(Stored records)
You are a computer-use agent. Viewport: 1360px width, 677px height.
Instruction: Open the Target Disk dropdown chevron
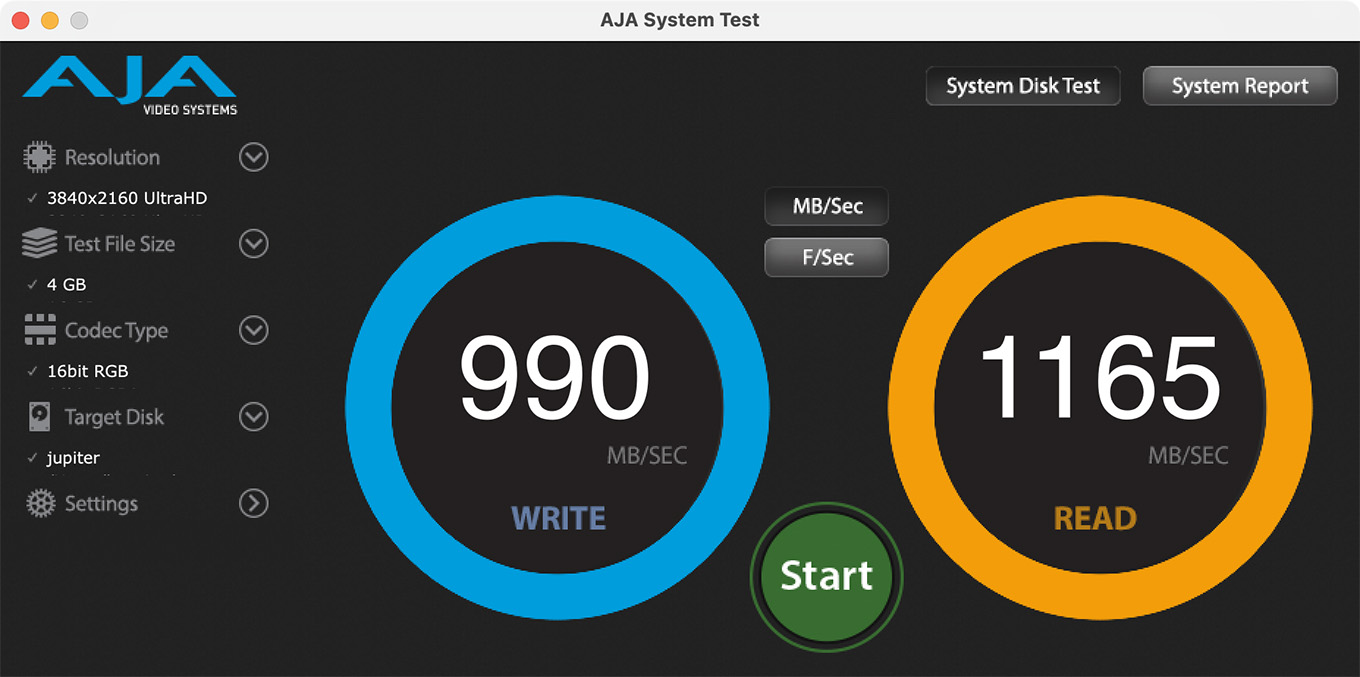(254, 417)
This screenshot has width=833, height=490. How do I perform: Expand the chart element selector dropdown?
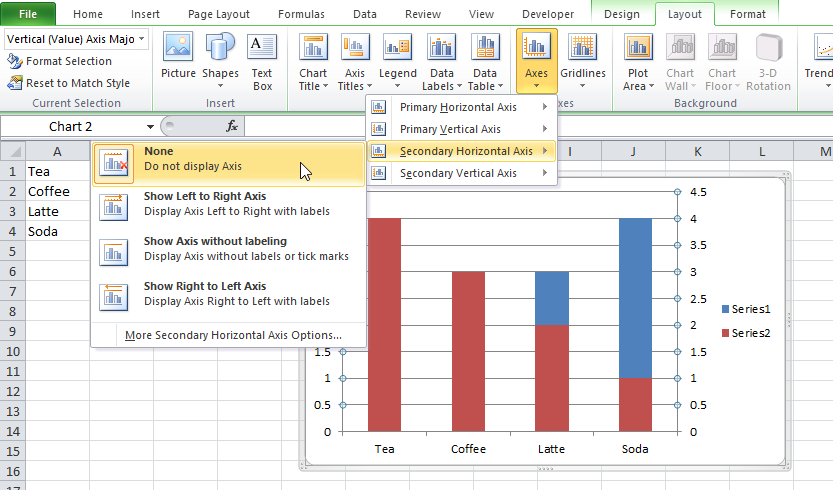click(141, 38)
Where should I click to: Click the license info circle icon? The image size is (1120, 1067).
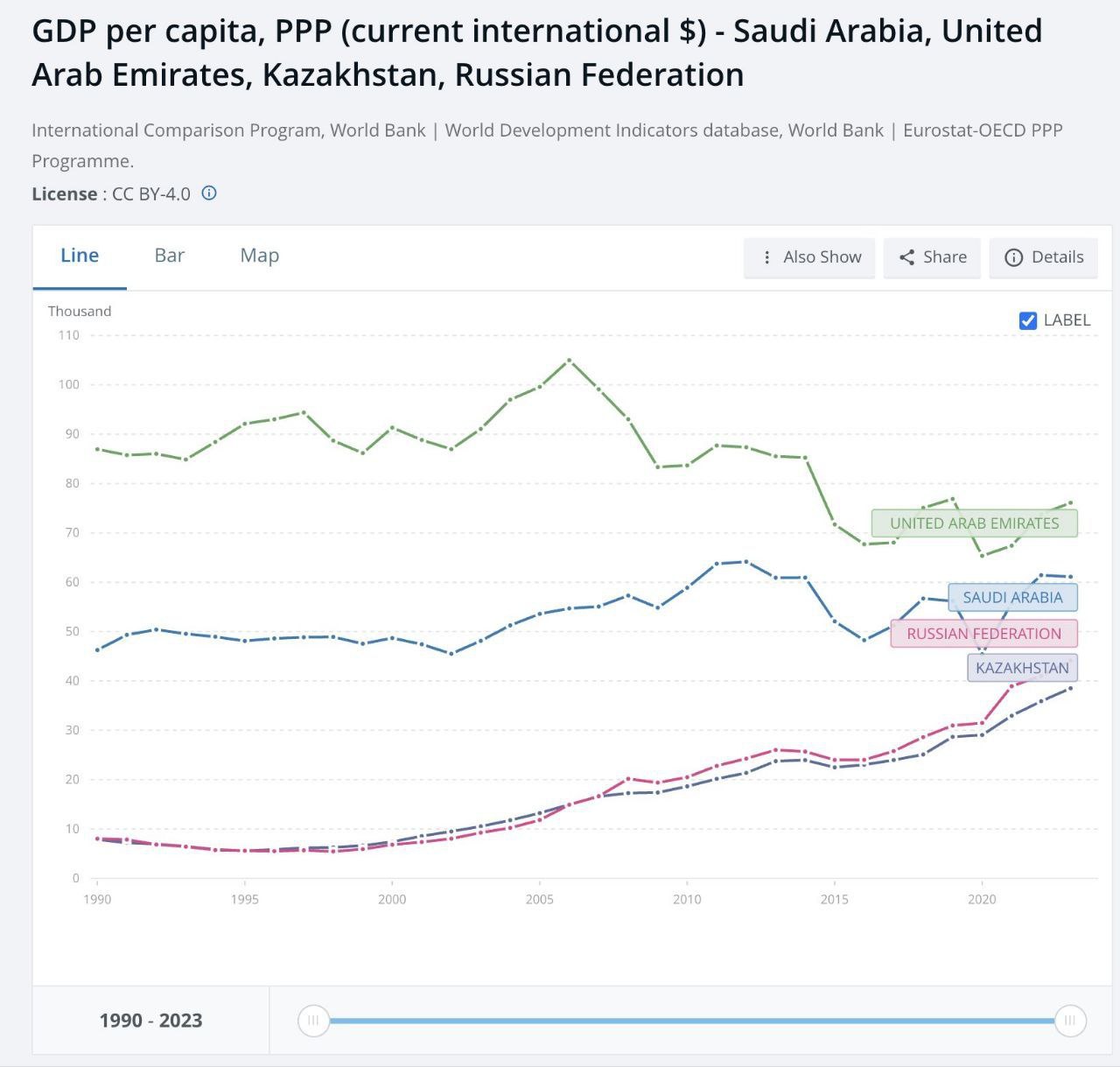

=== Problem ===
Find the line containing "Instruction: Open the" in the records above and restate it, and each line after it through the end, word for word, dropping the pictures.

=== Output of the exercise ===
Instruction: Open the Target Disk dropdown chevron
(254, 417)
This screenshot has width=833, height=490. How do I perform: Expand the chart element selector dropdown?
click(141, 38)
Where should I click to: Click the license info circle icon? The image size is (1120, 1067).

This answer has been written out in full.